Programming for Infant Care

Programming for Infant Care

Video game producer works with hospital to develop critical infant care training simulator.

The small, thin baby lies in the incubator as he slowly sucks on a pacifier, the sounds of a hospital room buzzing audibly in the background as a monitor beeps steadily with the baby’s heart rate.

Suddenly a twitch, and the infant stops moving. A light goes off and a loud beeping begins.

The baby has stopped breathing.

A pair of hands comes into the incubator and slowly turn over the non-moving child, but still nothing happens.

"See, right there we just tried to reposition the baby, and sometimes that’s enough to start him breathing again," said Jerrod Ullah, a registered nurse at Inova Fairfax Hospital, in a calm voice as the baby continues showing no sign of breathing. "Obviously, that didn’t work, so now we’re going to have to try a few different measures."

Ullah leans back and taps buttons on the digital keyboard that appears on the screen in front of him and a pair of simulated nurse hands appear on the computer screen to push air into the virtual baby’s lungs.

A few seconds pass.
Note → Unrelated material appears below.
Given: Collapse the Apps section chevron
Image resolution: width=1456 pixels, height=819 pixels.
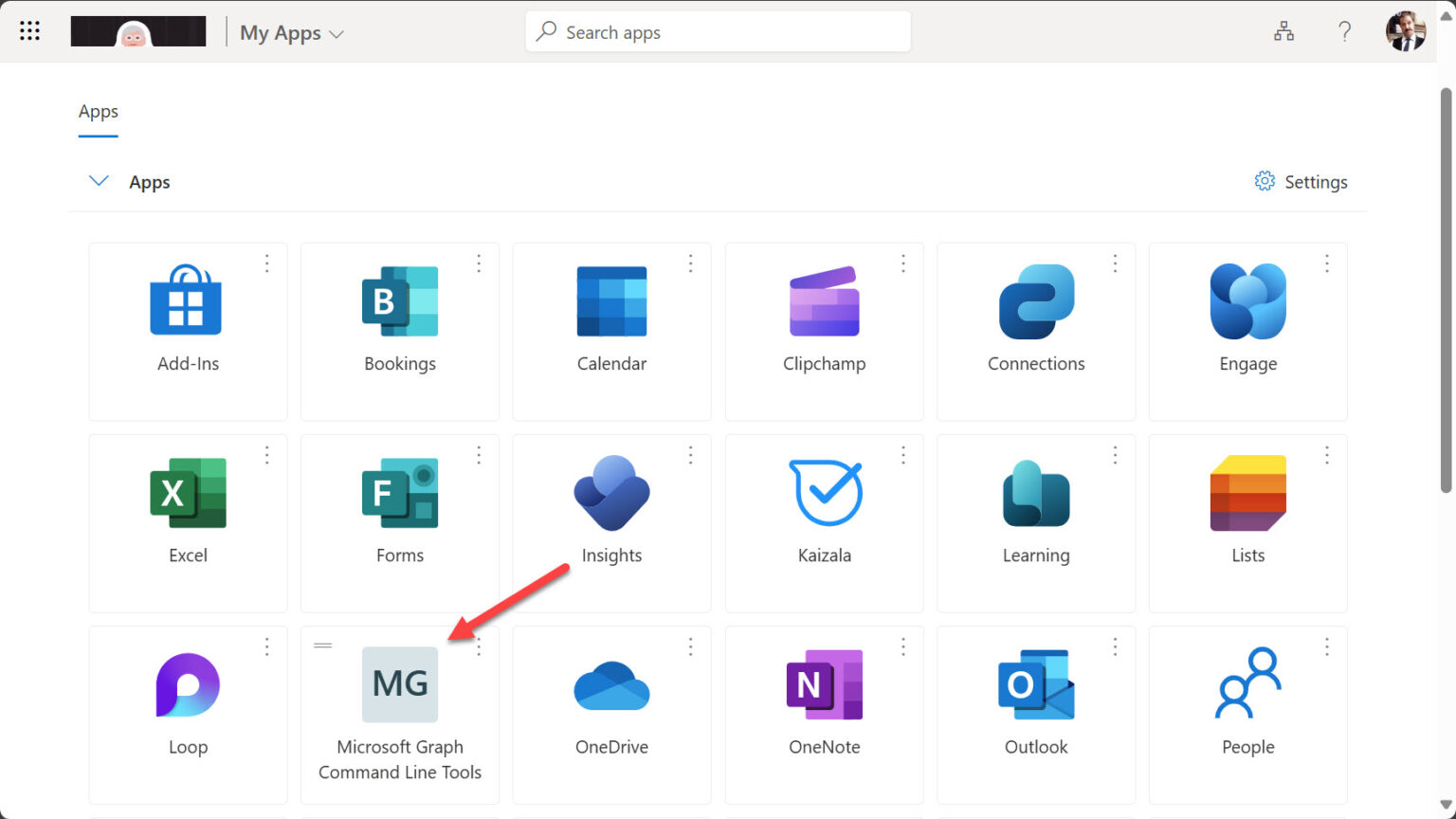Looking at the screenshot, I should pyautogui.click(x=99, y=181).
The beeping returns to normal, as does the color of the video game infant’s skin, which had begun to fade to a purplish-blue.

"So now the baby’s returned to normal, its heart rate is back up and we’ve successfully navigated through this emergency," Ullah said, finishing his sentence just as another light goes off on the upper corner of the screen.
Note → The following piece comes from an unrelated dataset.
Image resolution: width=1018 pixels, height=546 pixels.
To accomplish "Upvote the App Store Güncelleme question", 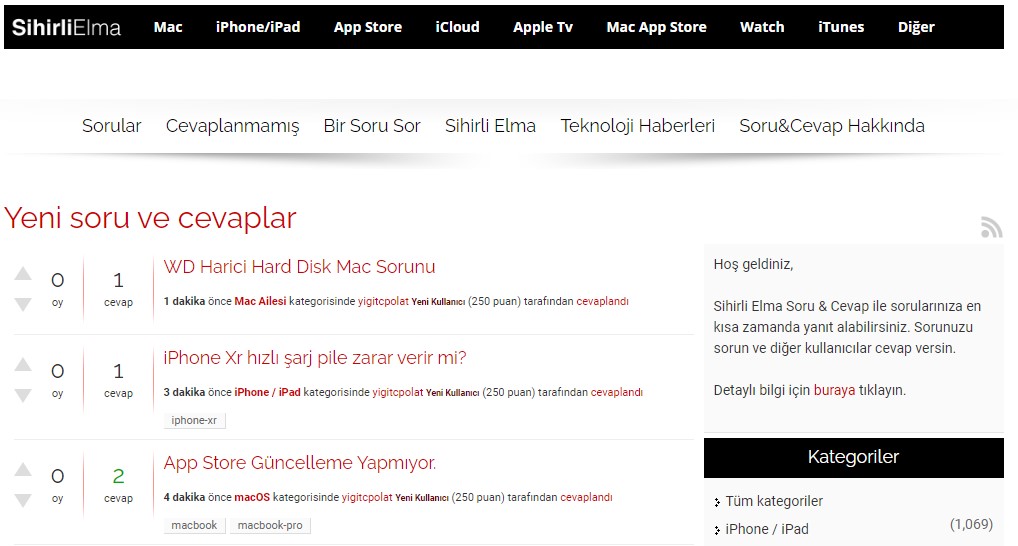I will (23, 470).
"Now we need to go check on that."

CRITICAL DECISION Simulation is the name that has been given to the neo-natal intensive care training simulator that has been the pet project of a core of volunteer health professionals and local video game producers for the last year.

Designed to give new nurses to neo-natal intensive care unit’s a way to gain experience in a no-risk environment, the project, which is produced by Springfield-based Rival Interactive, could affect how hospital training is done in the future, according to Rival Interactive president Jim Omer.
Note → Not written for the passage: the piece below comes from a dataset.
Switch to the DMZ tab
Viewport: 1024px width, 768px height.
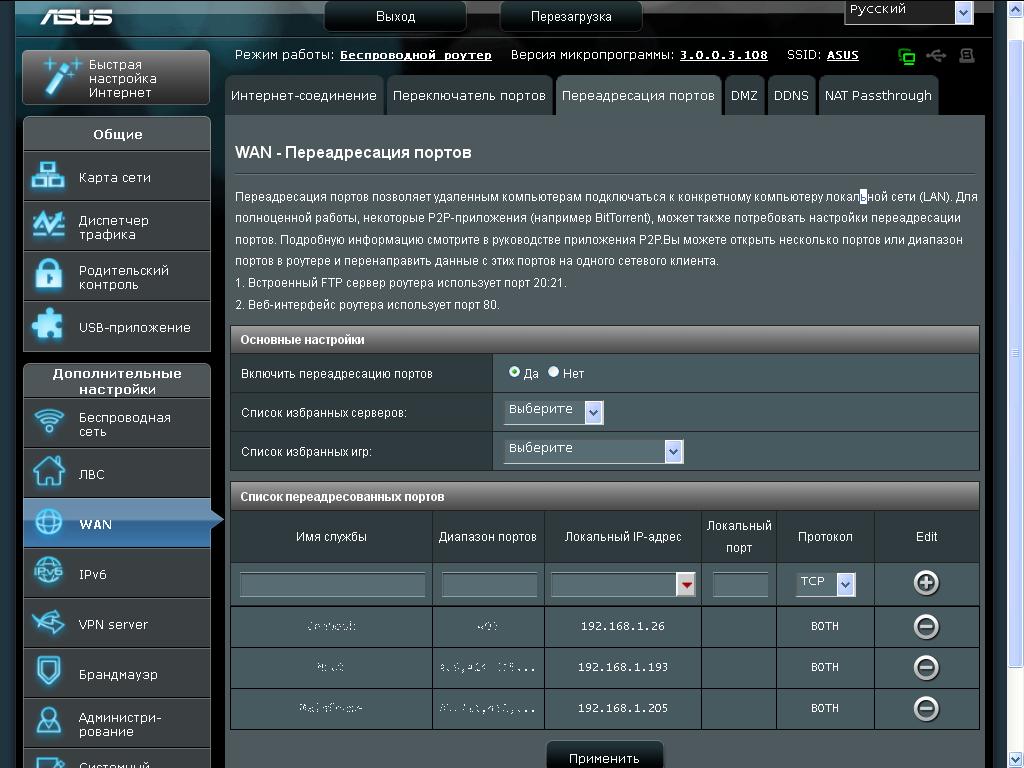point(743,96)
"There’s a large industry out there for gaming and gaming technology to be used in training programs," said Omer, who’s company has produced combat technique simulators for United States Department of Defense. "One of the things that we wanted to do is to see if we could make a simulator with a baby looks as real as one that we could make with a soldier or a jet."

With ever-increasing modern technology, especially when it comes to video games, opportunities abound, Omer said.

"The realism of gaming in general these days is almost scary … the differences between reality and technology are becoming smaller and smaller by the day," he said. "To be able to take an opportunity like that and apply it to something like neo-natal care … it’s been a major passion project of ours."

The result was the Critical Decision Simulation program, which is operated through a touch-screen and is designed to be as easily understood and as real-life relevant as possible.

WHILE THE SIMULATOR is only in prototype form at the moment, a final version would be available within 10 months if proper funding through donation or investment is found, Omer said. He puts the final product price tag to be between $1.5 and $2 million.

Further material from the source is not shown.